# Decut Honor vs Basha Pro?



## Crunch (Nov 28, 2002)

I see Alt has these 2 marked down. I read reviews on the Basha Pro GMX clone but nothing on the Honor. Anyone have any real experience with either of these? Thanks.


----------



## moomooholycow (Sep 15, 2016)

I have an Honor and a Basha Pro. 

Honor is a fairly heavy riser with a screw-type limb alignment system. Mine is a tad bent (had to use a laser to figure it out), but the screw alignment system allows me to straighten the limbs without taking them off the riser. The grips are the same between both risers. The finish is decent, especially for what I bought the riser for. The anodizing is even and looks really nice out in the sunlight. Shots feel a tad "dead," but even (this might have to do with the stabilizer setup, I have, so take this into account); the bow doesn't jump much, but I can still feel what happened during release. I use it as my "strength" bow and have mounted 48 lb. limbs on it. Vibration is basically nil, which isn't surprising given how much aluminum they used to make this thing. The only annoyance I had is that one set of my limbs simply wouldn't come out of the pocket after I shot them. I had to actually take the pocket alignment screws out, which allowed the alignment plate to fall out, bringing the limb with it. I think the chroming on the plate (yeah, it's chromed) might have made it too tight. 

I can't compare it to the GMX other than in looks, but the BP feels more... "conventional" to me, for the lack of a better way to put it. The Honor's machining seems a bit more refined, but there's nothing about the BP that's terrible in any way. The anodizing has a bit of a matte quality to it, but it, too, looks decent out in the sunlight. My BP is pretty straight according to the laser. The BP uses a washer system to align the limbs, so you have to take the limbs off to align them; I didn't have to do this, however, since everything aligned properly from the get-go. The BP has a bit more vibration through it since it's a bit more svelte than the Honor, which makes it feel like your "typical" aluminum riser. My BP came with "floating head" limb bolts, but I switched these over the the Honor. This may have contributed to the limb issue I described earlier, however, so maybe that wasn't a great idea. Not all BPs seem to come with the floating head bolts, so don't be surprised if you don't get them.

They both shoot scores better than what I can produce on any given day and can probably be used for a fairly high level of competition if you chose to use them this way, and both are certainly "worth" more than what you'll pay for them compared to name-brand risers.
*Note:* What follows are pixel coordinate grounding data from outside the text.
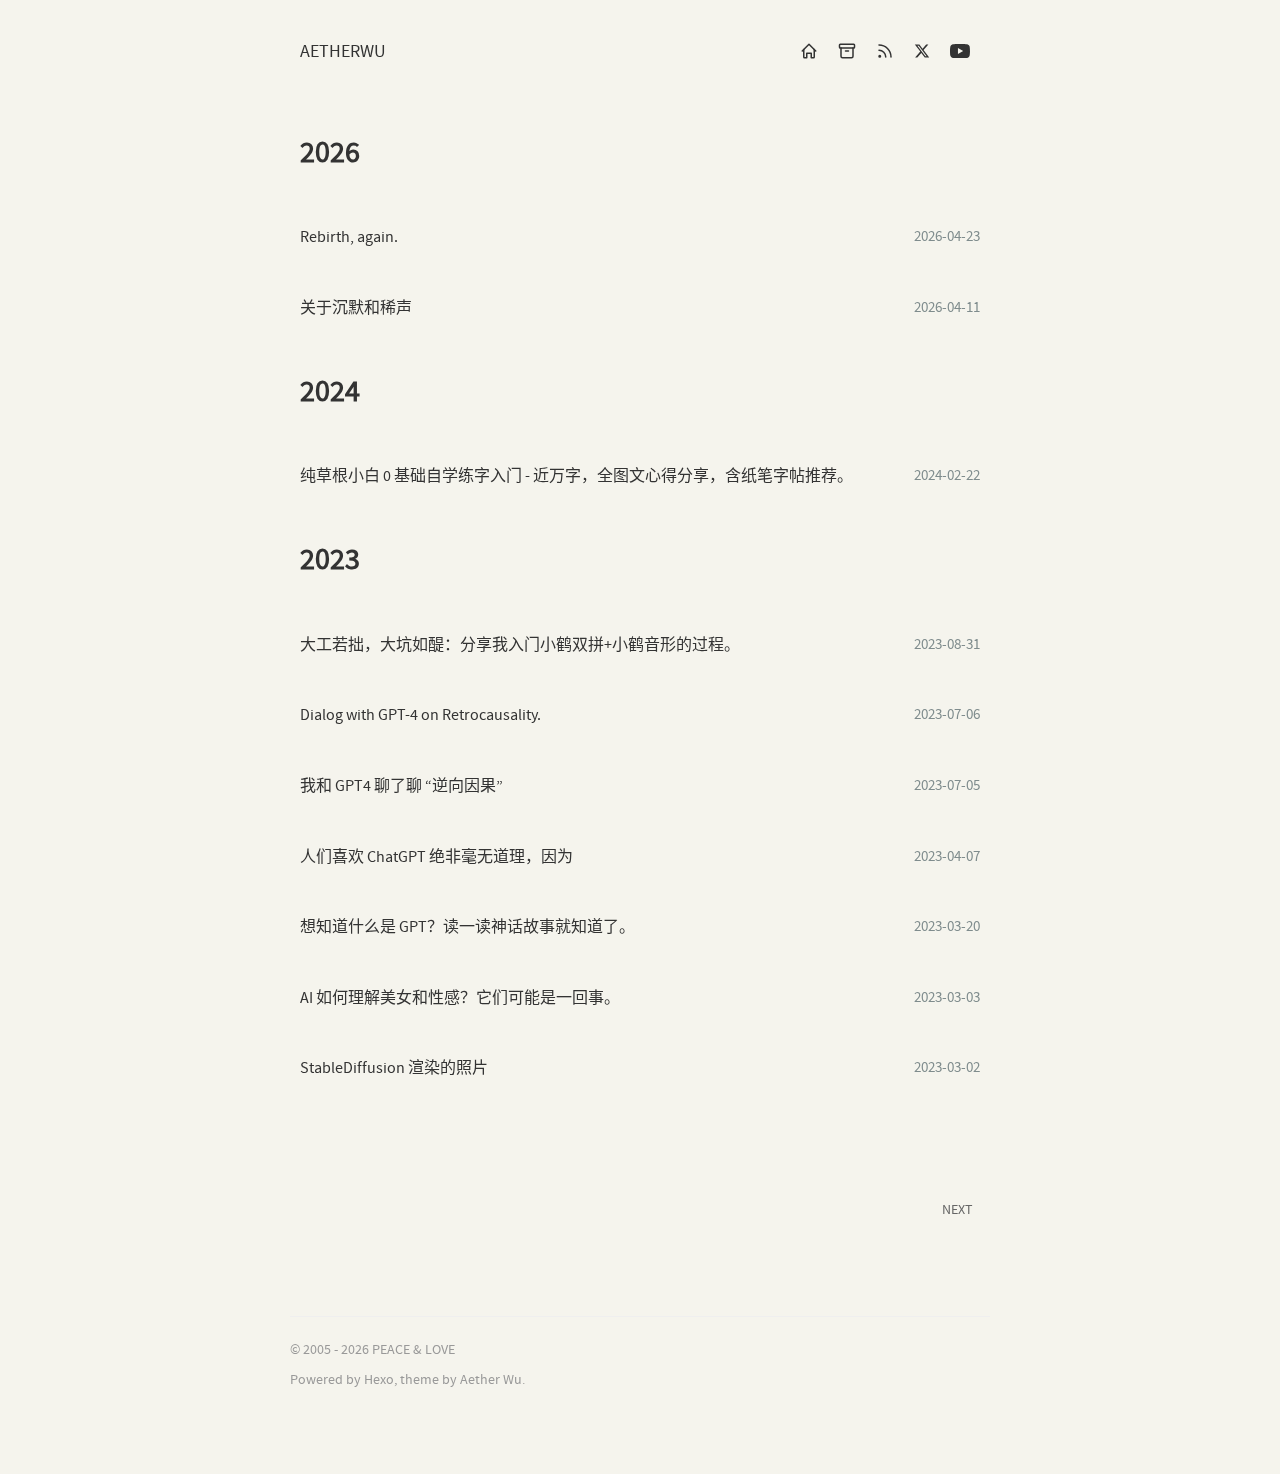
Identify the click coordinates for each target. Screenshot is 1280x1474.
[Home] (809, 50)
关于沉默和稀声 (356, 308)
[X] (922, 50)
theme (419, 1380)
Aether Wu (491, 1380)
I would suggest you use the weight/feel measurement to choose which one will work for you. You might want to compare prices on AliExpress, which is where I bought both of mine.


----------



## Crunch (Nov 28, 2002)

Hey moomooholycow,
Great reviews. Thanks. 
Either sounds like a bargain. Could you comment on the balance of the risers? Do you feel one would be better than the other in a barebow setup?


----------



## moomooholycow (Sep 15, 2016)

Both feel good on the draw and both react in a behaved manner. The better barebow is the Honor, without a doubt.. It just feels.. solid...under all conditions.. and the extra weight would help, too..


----------



## Crunch (Nov 28, 2002)

Thanks again


----------



## moomooholycow (Sep 15, 2016)

The only mod that I made was to take all of the goofy stickers off of the Honor, though. They really look like a cheap afterthought (because they are). Doing so didn't prove to be a problem once I found or made an edge.. the sticker didn't discolor the anodizing in any way, so there's no harm in it.


----------



## Crunch (Nov 28, 2002)

What about the mesh that's in a couple of the cutouts? Doesn't look all that great in photos. What's it like in real life?


----------



## moomooholycow (Sep 15, 2016)

Crunch said:


> What about the mesh that's in a couple of the cutouts? Doesn't look all that great in photos. What's it like in real life?
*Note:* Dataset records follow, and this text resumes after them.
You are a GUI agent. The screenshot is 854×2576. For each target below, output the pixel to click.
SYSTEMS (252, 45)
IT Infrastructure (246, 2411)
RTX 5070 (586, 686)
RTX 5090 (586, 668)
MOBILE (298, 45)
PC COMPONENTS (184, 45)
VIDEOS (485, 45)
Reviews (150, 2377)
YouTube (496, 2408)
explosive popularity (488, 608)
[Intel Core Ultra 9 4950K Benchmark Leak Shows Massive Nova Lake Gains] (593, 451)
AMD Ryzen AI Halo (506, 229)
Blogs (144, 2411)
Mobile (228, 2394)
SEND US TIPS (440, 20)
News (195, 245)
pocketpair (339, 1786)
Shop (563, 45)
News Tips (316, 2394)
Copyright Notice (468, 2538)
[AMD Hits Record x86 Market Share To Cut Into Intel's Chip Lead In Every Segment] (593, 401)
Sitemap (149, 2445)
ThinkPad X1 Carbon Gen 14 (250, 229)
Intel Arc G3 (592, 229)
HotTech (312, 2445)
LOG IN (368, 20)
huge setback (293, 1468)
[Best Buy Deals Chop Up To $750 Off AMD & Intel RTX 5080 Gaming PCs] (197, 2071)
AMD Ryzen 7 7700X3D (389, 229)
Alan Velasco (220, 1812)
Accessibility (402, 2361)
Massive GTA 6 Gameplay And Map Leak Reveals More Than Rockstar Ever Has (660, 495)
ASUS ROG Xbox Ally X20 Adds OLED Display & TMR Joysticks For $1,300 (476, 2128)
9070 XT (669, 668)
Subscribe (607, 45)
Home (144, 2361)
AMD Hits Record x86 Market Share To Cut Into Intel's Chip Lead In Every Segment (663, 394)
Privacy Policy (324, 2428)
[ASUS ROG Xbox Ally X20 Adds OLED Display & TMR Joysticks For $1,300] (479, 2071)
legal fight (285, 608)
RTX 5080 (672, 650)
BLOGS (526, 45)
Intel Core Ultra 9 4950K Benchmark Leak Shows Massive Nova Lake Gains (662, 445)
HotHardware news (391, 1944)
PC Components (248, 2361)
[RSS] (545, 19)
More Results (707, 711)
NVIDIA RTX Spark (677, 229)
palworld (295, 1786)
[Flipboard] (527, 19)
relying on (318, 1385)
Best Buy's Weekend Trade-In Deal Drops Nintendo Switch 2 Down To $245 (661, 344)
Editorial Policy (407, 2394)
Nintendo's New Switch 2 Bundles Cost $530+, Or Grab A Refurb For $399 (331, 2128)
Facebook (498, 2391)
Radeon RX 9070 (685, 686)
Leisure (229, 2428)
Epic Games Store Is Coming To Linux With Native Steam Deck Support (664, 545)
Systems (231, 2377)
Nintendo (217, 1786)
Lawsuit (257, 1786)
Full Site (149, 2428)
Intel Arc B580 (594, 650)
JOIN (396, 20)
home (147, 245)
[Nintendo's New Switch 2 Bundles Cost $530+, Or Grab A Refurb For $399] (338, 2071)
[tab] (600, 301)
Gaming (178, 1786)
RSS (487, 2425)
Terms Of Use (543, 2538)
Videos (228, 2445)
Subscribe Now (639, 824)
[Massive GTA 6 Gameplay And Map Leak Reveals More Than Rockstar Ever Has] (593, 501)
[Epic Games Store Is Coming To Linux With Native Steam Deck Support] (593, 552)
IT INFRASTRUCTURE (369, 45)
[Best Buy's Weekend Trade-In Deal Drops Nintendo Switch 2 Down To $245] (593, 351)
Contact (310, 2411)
You know.. the mesh looks like crap in the photographs, "interesting" when you first get it out of the box, and then "wow, these are actually fairly well done and sortof cool and unique" after looking it over 10 minutes..


----------



## Crunch (Nov 28, 2002)

Nice. Thx


----------



## Ineras (Apr 24, 2015)

Both risers currently on sale at alternativess for $138 USD plus shipping. Beats aliexpress and ebay prices. Just ordered the Basha pro in green. Been looking for something a bit lighter than my Gillo G1 for my olympic setup, so I can be more flexible with stab weight.


----------



## moomooholycow (Sep 15, 2016)

Ineras said:


> Both risers currently on sale at alternativess for $138 USD plus shipping. Beats aliexpress and ebay prices. Just ordered the Basha pro in green. Been looking for something a bit lighter than my Gillo G1 for my olympic setup, so I can be more flexible with stab weight.


Excellent sale. I honestly thing that the BP will go down as one of the most underappreciated risers made during this era. If they just would have charged more for it, a lot of more experienced archers would have probably given it a spin and ended up liking it.


----------



## buckleb (Jun 23, 2019)

Thanks


----------